## Task requirements
Rewrite all the material below with "click" swapped for "tap" wherever it occurs, keeping everything else unchanged. Leave the pictures out of your version.

## Extracted entries
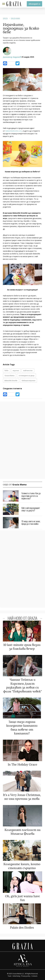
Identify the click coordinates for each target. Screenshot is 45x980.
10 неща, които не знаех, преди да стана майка (31, 522)
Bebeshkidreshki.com (13, 131)
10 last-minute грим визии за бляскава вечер (22, 647)
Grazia (5, 18)
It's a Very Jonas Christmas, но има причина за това (22, 797)
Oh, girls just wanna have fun (22, 898)
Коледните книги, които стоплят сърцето (22, 866)
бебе (6, 371)
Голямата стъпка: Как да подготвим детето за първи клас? (31, 496)
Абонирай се (34, 4)
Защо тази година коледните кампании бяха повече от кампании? (22, 727)
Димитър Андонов (12, 57)
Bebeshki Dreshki (11, 380)
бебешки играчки (29, 380)
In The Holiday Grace (22, 764)
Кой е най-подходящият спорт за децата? (31, 509)
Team (10, 976)
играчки (16, 371)
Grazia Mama (15, 18)
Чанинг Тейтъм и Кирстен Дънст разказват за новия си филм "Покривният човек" (22, 686)
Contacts (34, 976)
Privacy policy (26, 976)
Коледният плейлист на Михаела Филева (22, 832)
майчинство (28, 371)
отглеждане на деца (26, 375)
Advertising (16, 976)
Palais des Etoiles (22, 928)
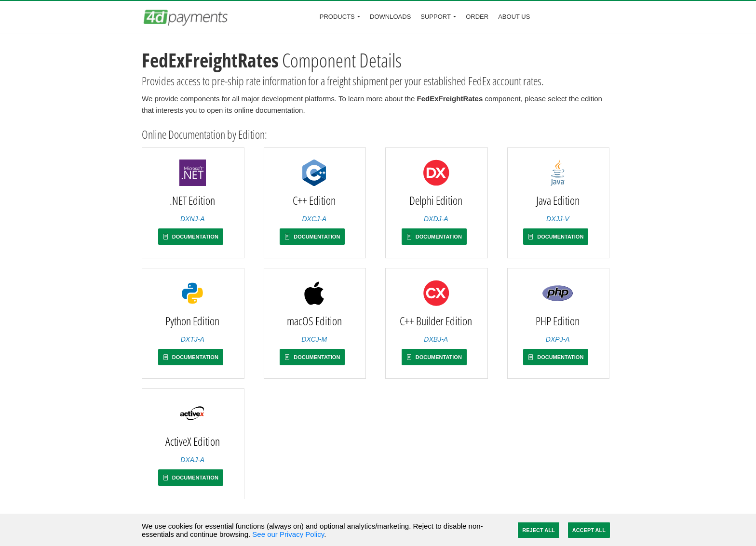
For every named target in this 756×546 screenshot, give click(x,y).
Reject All (538, 530)
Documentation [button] (190, 237)
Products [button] (337, 16)
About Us (514, 16)
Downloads (390, 16)
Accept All (589, 530)
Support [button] (435, 16)
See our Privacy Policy (288, 534)
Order (477, 16)
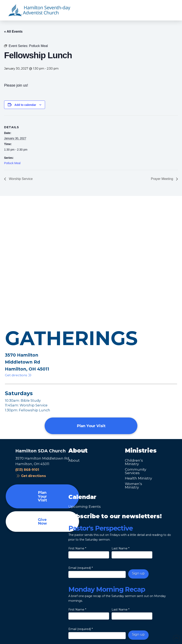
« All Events (13, 32)
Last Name (120, 548)
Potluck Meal (12, 163)
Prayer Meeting (162, 179)
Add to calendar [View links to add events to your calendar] (25, 105)
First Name (77, 548)
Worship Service (20, 179)
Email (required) (81, 568)
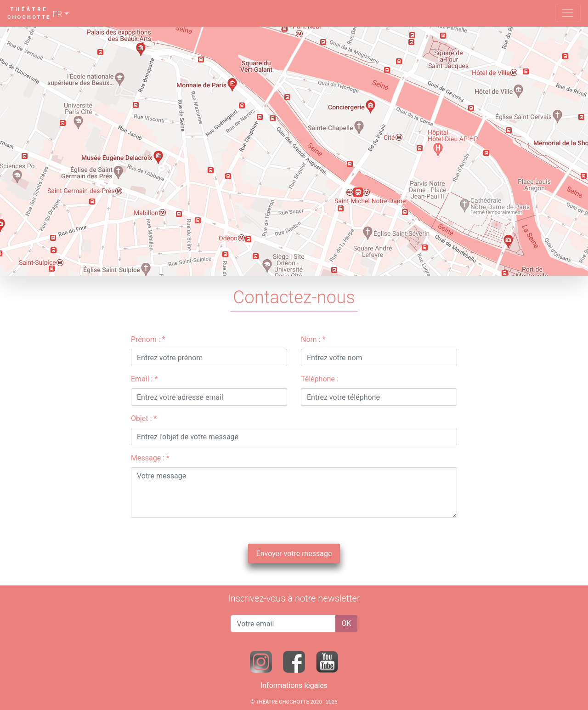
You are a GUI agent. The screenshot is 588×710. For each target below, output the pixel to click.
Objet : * (144, 418)
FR (57, 14)
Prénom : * (148, 339)
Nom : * (313, 339)
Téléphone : (320, 379)
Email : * (144, 379)
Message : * (150, 458)
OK (346, 623)
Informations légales (294, 685)
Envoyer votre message (294, 553)
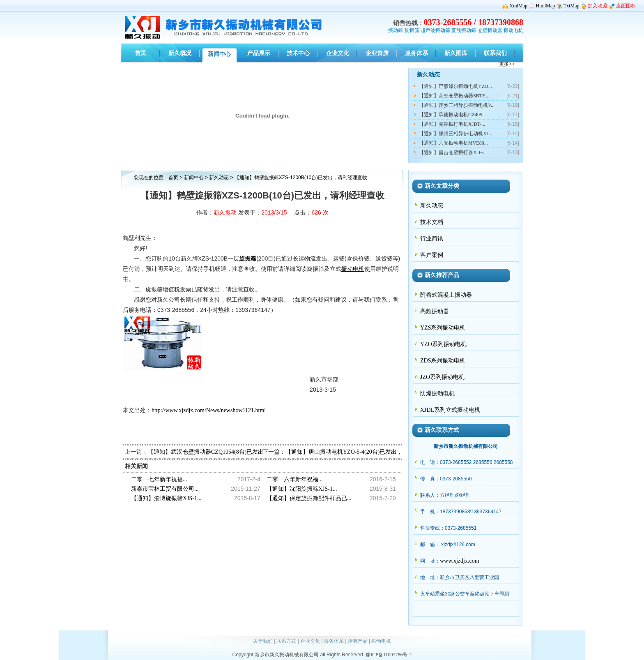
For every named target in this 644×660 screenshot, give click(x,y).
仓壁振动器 (490, 30)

## Result
Identify the tap coordinates for each target. Screenshot is 45x980.
10 неща, които не знаех, преди да стана майка (31, 522)
Bebeshkidreshki.com (13, 131)
10 last-minute грим визии за бляскава вечер (22, 647)
Grazia (5, 18)
It's a Very Jonas Christmas, но има причина за това (22, 797)
Oh, girls just wanna have fun (22, 898)
Коледните книги, които стоплят сърцето (22, 866)
бебе (6, 371)
Голямата стъпка: Как да подготвим детето за първи клас? (31, 496)
Абонирай се (34, 4)
Защо тази година коледните кампании бяха повече от кампании? (22, 727)
Димитър Андонов (12, 57)
Bebeshki Dreshki (11, 380)
бебешки играчки (29, 380)
In The Holiday Grace (22, 764)
Кой е най-подходящият спорт за децата? (31, 509)
Team (10, 976)
играчки (16, 371)
Grazia Mama (15, 18)
Чанинг Тейтъм и Кирстен Дънст разказват за новия си филм "Покривният човек" (22, 686)
Contacts (34, 976)
Privacy policy (26, 976)
Коледният плейлист на Михаела Филева (22, 832)
майчинство (28, 371)
отглеждане на деца (26, 375)
Advertising (16, 976)
Palais des Etoiles (22, 928)
For every named target in this 756×546 screenshot, give tap(x,y).
Reject All (538, 530)
Documentation [button] (190, 237)
Products [button] (337, 16)
About Us (514, 16)
Downloads (390, 16)
Accept All (589, 530)
Support [button] (435, 16)
See our Privacy Policy (288, 534)
Order (477, 16)
« All Events (13, 32)
Last Name (120, 548)
Potluck Meal (12, 163)
Prayer Meeting (162, 179)
Add to calendar [View links to add events to your calendar] (25, 105)
First Name (77, 548)
Worship Service (20, 179)
Email (required) (81, 568)
You are a GUI agent. The screenshot is 588×710. For each target below, output the pixel to tap.
Objet : * (144, 418)
FR (57, 14)
Prénom : * (148, 339)
Nom : * (313, 339)
Téléphone : (320, 379)
Email : * (144, 379)
Message : * (150, 458)
OK (346, 623)
Informations légales (294, 685)
Envoyer votre message (294, 553)
For every named target in this 644×660 screenshot, give tap(x,y).
仓壁振动器 (490, 30)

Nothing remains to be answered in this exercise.